◆ GIVEN EXERCISE A
Which lines of the rows contain the string "Drive"? Extract each one in full.

For extra credit, what happens if we replace b2 with:

    b3: boolean := int_sets.to_set(new_item => x)
                in int_sets.to_set(new_item => x)
                or int_sets.to_set(new_item => y);

;-)

- Bob

Re: extended membership tests (branch)

[Georg Bauhaus]

On 31.03.11 16:33, Robert A Duff wrote:
> Dan <dan@irvine.com> writes:
> 
>> Here's a fun quiz to test your Ada2012 knowledge, based on an
>> observation by Yannick Moy.
> 
> I won't answer, because I was involved in the discussion with Yannick.

I can't answer, but started wondering how this will
have to be interpreted:

    for b in b1 in b1 .. b1 loop
        null;
    end loop;

Re: extended membership tests (branch)

[Robert A Duff]

Georg Bauhaus <rm.dash-bauhaus@futureapps.de> writes:

> I can't answer, but started wondering how this will
> have to be interpreted:
>
>     for b in b1 in b1 .. b1 loop
>         null;
>     end loop;

That's a syntax error:

gnatmake -gnat2012 -gnatl eg.adb 
gcc -c -gnat2012 -gnatl eg.adb

GNAT Pro 6.5.0w (20110326)
Copyright 1992-2011, Free Software Foundation, Inc.


Compiling: eg.adb (source file time stamp: 2011-03-31 17:55:10)

     1. procedure Eg is
     2. begin
     3.    for B in B1 in B1 .. B1 loop
                      |
        >>> missing "loop"

     4.       null;
     5.    end loop;
     6. end Eg;

 6 lines: 1 error
gnatmake: "eg.adb" compilation error

- Bob

Re: extended membership tests (branch)

[Adam Beneschan]

On Mar 31, 9:28 am, Georg Bauhaus <rm.dash-bauh...@futureapps.de>
wrote:
> On 31.03.11 16:33, Robert A Duff wrote:
>
> > Dan <d...@irvine.com> writes:
>
> >> Here's a fun quiz to test your Ada2012 knowledge, based on an
> >> observation by Yannick Moy.
>
> > I won't answer, because I was involved in the discussion with Yannick.
>
> I can't answer, but started wondering how this will
> have to be interpreted:
>
>     for b in b1 in b1 .. b1 loop
>         null;
>     end loop;

See AARM 3.5(3.a).  "for b in" has to be followed by either a subtype
name, a 'Range attribute, or two "simple expressions" with .. between
them.  In the last case, the bounds must be "simple expressions", not
general expressions.  The syntax of simple_expressions doesn't allow
membership tests (except in parentheses).  So the above is illegal.

◆ GIVEN EXERCISE B
In the thread on Ada membership tests, which AARM section does Adam Beneschan point to?

(Stored items)
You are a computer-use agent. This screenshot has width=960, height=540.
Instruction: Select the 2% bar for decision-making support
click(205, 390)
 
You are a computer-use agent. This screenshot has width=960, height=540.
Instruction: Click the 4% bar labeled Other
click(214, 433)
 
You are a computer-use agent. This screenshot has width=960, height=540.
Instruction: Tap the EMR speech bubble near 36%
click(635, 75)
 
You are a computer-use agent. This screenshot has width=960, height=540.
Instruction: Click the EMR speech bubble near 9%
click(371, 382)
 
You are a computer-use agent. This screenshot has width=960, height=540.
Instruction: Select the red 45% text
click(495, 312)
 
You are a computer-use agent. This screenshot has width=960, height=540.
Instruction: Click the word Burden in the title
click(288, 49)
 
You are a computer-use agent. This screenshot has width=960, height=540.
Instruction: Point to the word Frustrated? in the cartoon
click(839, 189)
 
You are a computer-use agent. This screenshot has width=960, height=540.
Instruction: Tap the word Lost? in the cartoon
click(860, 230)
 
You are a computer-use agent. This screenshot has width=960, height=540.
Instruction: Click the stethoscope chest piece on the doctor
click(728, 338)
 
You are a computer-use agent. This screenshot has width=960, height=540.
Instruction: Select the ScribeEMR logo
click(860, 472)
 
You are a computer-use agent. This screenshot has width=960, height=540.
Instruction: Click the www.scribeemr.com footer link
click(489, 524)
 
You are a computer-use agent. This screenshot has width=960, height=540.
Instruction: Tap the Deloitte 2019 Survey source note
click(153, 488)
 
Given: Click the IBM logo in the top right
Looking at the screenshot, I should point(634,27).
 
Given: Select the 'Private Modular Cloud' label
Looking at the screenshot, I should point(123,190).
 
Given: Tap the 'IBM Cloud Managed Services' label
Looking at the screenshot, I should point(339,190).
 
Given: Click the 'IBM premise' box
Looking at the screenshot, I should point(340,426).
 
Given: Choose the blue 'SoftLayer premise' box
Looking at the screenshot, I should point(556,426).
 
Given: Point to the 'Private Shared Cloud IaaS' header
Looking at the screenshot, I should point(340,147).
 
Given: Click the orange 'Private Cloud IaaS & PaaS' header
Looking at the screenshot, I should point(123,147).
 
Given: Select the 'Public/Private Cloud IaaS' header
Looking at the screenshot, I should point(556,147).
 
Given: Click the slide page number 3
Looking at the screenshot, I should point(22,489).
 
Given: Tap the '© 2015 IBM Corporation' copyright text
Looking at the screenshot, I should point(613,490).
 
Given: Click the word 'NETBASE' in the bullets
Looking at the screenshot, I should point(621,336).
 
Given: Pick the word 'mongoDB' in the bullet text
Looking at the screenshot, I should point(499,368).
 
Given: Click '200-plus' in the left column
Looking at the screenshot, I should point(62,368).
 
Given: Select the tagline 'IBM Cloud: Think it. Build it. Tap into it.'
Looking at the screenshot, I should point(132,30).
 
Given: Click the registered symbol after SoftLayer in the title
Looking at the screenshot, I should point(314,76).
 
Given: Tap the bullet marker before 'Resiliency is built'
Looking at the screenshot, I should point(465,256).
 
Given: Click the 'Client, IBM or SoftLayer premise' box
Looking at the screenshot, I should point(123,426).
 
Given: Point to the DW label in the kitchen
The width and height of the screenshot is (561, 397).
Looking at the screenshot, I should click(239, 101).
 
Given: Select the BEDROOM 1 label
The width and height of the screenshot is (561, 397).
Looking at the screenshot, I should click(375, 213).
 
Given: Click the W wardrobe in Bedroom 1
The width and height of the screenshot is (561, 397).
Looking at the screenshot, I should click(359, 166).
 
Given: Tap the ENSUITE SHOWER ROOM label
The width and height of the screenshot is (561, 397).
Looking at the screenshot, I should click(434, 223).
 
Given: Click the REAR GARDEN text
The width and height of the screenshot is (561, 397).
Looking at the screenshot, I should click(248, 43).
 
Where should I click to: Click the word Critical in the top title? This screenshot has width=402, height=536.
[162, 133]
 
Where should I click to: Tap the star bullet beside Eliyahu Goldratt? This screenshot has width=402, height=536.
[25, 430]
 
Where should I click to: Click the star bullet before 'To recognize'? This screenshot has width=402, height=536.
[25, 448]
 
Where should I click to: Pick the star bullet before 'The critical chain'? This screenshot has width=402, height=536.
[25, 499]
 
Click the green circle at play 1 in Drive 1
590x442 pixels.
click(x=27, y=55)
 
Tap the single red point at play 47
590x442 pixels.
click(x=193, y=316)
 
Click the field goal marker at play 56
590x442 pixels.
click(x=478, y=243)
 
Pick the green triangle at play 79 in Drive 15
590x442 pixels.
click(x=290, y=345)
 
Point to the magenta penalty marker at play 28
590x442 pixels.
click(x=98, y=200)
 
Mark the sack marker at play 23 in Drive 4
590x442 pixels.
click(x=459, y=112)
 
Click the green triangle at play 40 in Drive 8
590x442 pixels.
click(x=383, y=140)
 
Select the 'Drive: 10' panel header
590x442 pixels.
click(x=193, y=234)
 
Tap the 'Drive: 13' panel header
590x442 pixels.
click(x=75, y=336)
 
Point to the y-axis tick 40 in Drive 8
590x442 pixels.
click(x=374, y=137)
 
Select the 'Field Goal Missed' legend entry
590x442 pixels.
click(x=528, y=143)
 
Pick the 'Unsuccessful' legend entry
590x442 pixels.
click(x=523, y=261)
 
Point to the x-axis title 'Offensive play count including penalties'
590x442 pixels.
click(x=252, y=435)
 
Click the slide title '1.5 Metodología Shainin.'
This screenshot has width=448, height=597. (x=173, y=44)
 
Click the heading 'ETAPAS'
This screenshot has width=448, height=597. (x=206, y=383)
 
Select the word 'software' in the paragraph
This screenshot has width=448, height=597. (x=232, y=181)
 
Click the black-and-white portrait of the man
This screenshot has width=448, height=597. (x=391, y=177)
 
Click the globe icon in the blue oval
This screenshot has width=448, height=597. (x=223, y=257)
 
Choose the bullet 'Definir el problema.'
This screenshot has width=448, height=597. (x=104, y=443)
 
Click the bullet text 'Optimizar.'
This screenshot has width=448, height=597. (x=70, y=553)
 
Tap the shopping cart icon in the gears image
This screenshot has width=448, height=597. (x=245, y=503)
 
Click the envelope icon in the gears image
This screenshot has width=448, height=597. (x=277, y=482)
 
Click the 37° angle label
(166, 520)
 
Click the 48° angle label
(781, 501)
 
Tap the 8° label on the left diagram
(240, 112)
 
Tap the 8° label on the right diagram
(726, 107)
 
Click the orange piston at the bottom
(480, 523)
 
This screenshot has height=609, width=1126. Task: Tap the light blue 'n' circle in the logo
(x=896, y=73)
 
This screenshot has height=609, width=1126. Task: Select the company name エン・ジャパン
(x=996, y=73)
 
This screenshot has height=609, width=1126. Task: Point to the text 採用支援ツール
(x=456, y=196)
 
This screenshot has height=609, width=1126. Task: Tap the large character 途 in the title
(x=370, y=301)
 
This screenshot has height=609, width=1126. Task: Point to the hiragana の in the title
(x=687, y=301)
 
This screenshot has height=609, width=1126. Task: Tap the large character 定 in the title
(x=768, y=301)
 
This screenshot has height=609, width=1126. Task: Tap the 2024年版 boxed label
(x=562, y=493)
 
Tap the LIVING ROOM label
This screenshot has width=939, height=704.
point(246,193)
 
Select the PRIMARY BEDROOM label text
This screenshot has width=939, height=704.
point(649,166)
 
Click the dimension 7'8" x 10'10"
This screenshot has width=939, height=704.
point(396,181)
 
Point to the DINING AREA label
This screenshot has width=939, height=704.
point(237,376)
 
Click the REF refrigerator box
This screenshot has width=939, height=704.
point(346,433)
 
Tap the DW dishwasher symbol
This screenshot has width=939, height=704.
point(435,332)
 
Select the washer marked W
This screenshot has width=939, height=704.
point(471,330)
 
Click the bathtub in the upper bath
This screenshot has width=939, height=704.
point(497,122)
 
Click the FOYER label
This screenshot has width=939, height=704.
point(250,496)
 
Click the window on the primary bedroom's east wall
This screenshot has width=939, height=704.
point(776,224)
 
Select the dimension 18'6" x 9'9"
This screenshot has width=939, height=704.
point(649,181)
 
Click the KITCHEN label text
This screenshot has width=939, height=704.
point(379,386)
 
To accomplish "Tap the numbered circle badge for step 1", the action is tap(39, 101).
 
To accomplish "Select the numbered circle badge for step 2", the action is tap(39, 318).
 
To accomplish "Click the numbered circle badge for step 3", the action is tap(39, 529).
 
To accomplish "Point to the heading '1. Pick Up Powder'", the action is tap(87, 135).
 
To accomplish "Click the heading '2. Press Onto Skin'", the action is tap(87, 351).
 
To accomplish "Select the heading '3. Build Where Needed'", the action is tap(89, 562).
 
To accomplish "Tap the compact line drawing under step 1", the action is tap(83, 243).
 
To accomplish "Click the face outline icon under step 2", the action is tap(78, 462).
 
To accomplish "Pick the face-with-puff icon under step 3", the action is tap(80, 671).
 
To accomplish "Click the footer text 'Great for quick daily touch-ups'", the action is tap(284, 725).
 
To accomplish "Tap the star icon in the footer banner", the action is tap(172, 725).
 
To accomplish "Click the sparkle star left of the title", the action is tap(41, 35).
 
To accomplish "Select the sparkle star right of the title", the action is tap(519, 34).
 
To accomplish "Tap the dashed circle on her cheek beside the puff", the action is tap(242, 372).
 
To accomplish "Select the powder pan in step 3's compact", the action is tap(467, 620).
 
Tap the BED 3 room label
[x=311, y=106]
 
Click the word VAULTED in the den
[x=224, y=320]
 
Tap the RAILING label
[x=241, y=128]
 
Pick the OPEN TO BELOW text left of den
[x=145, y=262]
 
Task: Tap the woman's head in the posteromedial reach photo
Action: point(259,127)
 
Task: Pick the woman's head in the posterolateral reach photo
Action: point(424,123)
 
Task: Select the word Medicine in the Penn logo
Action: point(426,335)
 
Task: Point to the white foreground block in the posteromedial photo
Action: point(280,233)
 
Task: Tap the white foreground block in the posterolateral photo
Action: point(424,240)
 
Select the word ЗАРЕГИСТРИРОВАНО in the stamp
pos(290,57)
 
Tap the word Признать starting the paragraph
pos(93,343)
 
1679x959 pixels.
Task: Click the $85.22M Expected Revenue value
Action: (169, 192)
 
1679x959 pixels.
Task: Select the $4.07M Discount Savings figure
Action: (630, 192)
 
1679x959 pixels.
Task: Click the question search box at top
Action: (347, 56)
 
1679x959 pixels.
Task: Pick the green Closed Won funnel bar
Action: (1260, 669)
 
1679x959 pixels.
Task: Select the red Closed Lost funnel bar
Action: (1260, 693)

◆ SOLUTION A
Click the green circle at play 1 in Drive 1
Pick the green triangle at play 79 in Drive 15
Mark the sack marker at play 23 in Drive 4
Click the green triangle at play 40 in Drive 8
Select the 'Drive: 10' panel header
Tap the 'Drive: 13' panel header
Point to the y-axis tick 40 in Drive 8

◆ SOLUTION B
AARM 3.5(3.a)